By Brian D. O’Keefe and Anne C. Lipp, Lippitt O’Keefe Gornbein, PLLC
This June, in Obergefell v. Hodges, 576 U.S. ____ (2015), the U.S. Supreme Court ruled that same-sex marriage bans were unconstitutional, overturning state bans on same-sex marriage, including Michigan’s. This article provides practical interim guidance until the Michigan Law Revision Commission recommends revisions to Michigan statutes and our Legislature enacts corresponding legislation.
Michigan is the only state providing dower rights exclusively to widows. As a result of the confusion that will likely occur in applying the Dower Statute (MCL § 558.1) to same-sex marriages, the Legislature should modify or abolish this statute.

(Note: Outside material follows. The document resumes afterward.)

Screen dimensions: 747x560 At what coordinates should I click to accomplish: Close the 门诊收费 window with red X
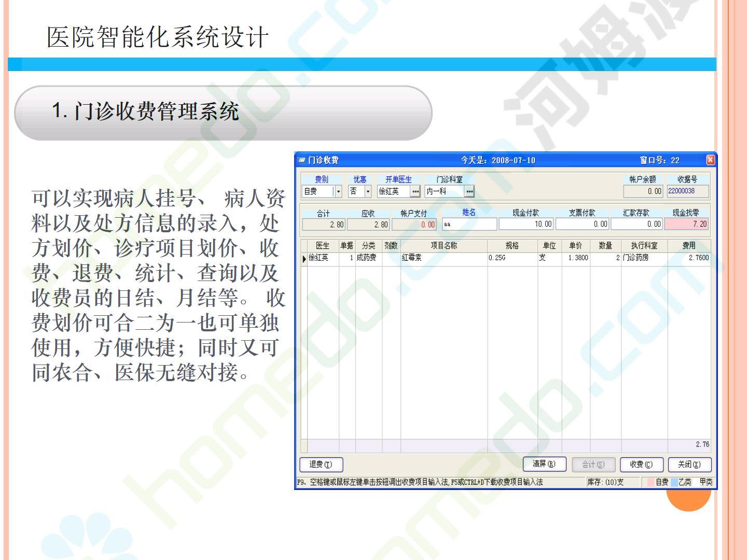pos(710,160)
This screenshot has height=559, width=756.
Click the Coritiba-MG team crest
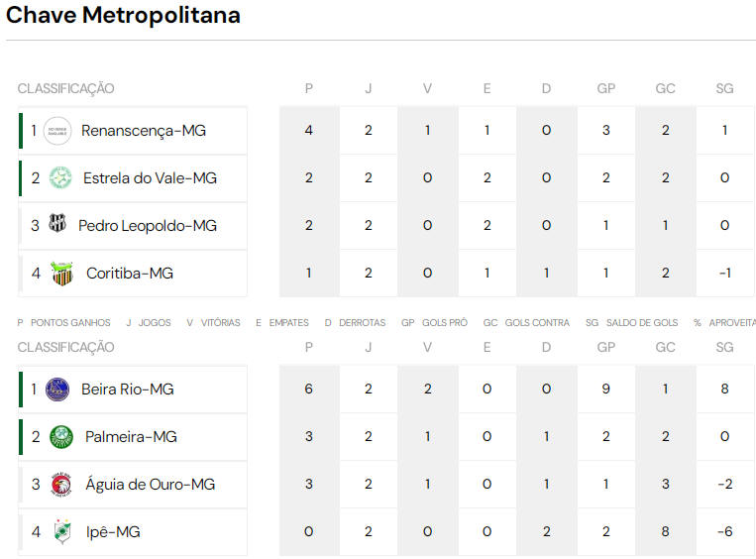61,274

In the meantime, whenever any couple, heterosexual or same-sex, is acquiring an interest in real property, counsel should advise that, if each member of the couple wishes to hold an interest, both should be named as grantees on the deed.
Deeds & Land Contracts
Michigan law currently requires that contracts transferring or mortgaging real estate state the marital status of any male grantors (due to the Dower Statute) but not female grantors. MCL § 565.221. In light of the uncertainty in applying Michigan’s Dower Statute to same-sex couples, all deeds and contracts should state the marital status of all grantors, regardless of gender.
Tenants by the Entirety
A married couple is presumed to take property as tenants by the entirety (Butler v. Butler, 122 Mich. App. 361 (1983)), which status confers special benefits. Until the Legislature acts to remove doubts about these title issues, however, counsel for same-sex married clients should advise the couple as to the pros and cons of taking title as tenants by the entirety or tenants in common (or other form), and the form of title chosen should be unambiguously specified on the deed.